ChatGPT Vision feature

Vision enables interaction with ChatGPT through images and photos. You can upload a photo from your phone, or via a browser if you’re using the desktop version, or you can take a new picture and upload it. After selecting the photo, click ‘Confirm,’ and then provide the question or instruction to ChatGPT.

ChatGPT will use your image as a reference, and you can ask it all sorts of things. I’ve tested it extensively, pushing it to its limits to discover its capabilities and limitations with vision. To find out more about what vision can do and assess its accuracy, continue reading.

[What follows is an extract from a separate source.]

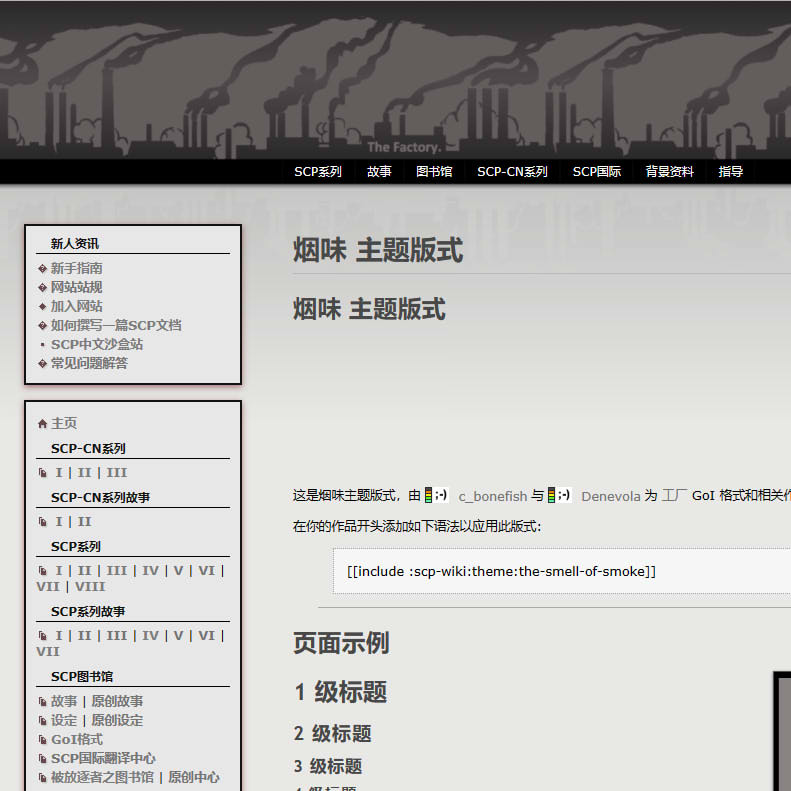Click the page icon beside GoI格式
Viewport: 791px width, 791px height.
coord(42,740)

✅ Recognizing Objects with Limited Info

First, I snapped a photo of a mobile game to see if ChatGPT could figure out what it was.

Results:

While it didn’t give the exact name of the game – since it wasn’t visible in the picture – it did correctly identify it as a Monopoly-like mobile game. To me, that’s a pretty accurate guess for an AI.

Prompt:

Mobile game resembling Monopoly

Output:

AI identified Monopoly-like game
✅ Extracting Text from an Image

Then, I snapped a photo of an article on hongkiat.com to see if ChatGPT could read the text within the image.

Result:

It managed to read and reproduce the website’s name, article title, and body text flawlessly.

Prompt:

Article photo for text extraction

Output:

Extracted text from article
✅ Extracting Selected Text from an Image

I also tested if ChatGPT could read just a part of an image by circling the text I was interested in.

Results:

It successfully followed the instruction and output the required text just as well.

Prompt:

Circled text for selective extraction

Output:

AI extracted circled text
✅ Interpreting a Real-World Photo

Later, I took a photo of a restaurant menu that included text and pictures and asked ChatGPT to itemize all the dishes along with their prices.

Result:

It did this perfectly.

Prompt:

Restaurant menu photo

Output:

Listed dishes with prices
✅ Analyzing Data from a Real-World Photo

I gave it another menu and this time asked for the total cost of certain items.

Results:

It calculated the total correctly.

Prompt:

Menu photo for cost calculation

Output:

Calculated total cost
✅ More Complex Analysis of a Real-World Photo

To further test the vision feature, I took a picture of a bookshelf to see if it could estimate the number of books in the column.

Results:

It counted 42 book spines, which is close enough, considering I estimate the actual number to be between 40 and 50.

Prompt:

Bookshelf photo

Output:

Estimated book count
✅ Creating Content from a Product Photo

Then I snapped a photo of a mug to see if it could recognize the object and generate some content for it.

Results:

The output it gave were pretty good!

Prompt:

Mug photo

Output:

Generated content for mug
❎ Retrieving EXIF Info from a Photo

However, there were tasks ChatGPT’s Vision couldn’t handle. For instance, it was unable to extract the EXIF data from the uploaded image.

Prompt:

Photo for EXIF data

Output:

Failed EXIF data retrieval
❎ Recognizing Objects in a Photo

It also can’t use internet browsing to acquire information it doesn’t know. For example, when I showed it a picture of a Pokémon and asked for its name, it guessed incorrectly, likely because it can’t reference the internet.

Prompt:

Pokémon photo

Output:

Incorrect Pokémon identification
❎ Recognizing Languages in a Photo

It struggled with foreign languages too. I showed it Chinese text, and it didn’t recognize the characters or their meaning.

Prompt:

Chinese text photo

Output:

Failed Chinese text recognition

So, those were my tests of ChatGPT’s vision feature. Overall, it’s quite a useful tool that can be employed creatively. It’s also worth mentioning that, at the time of writing this article, ChatGPT’s Vision is only available on desktop browser versions and the iOS app.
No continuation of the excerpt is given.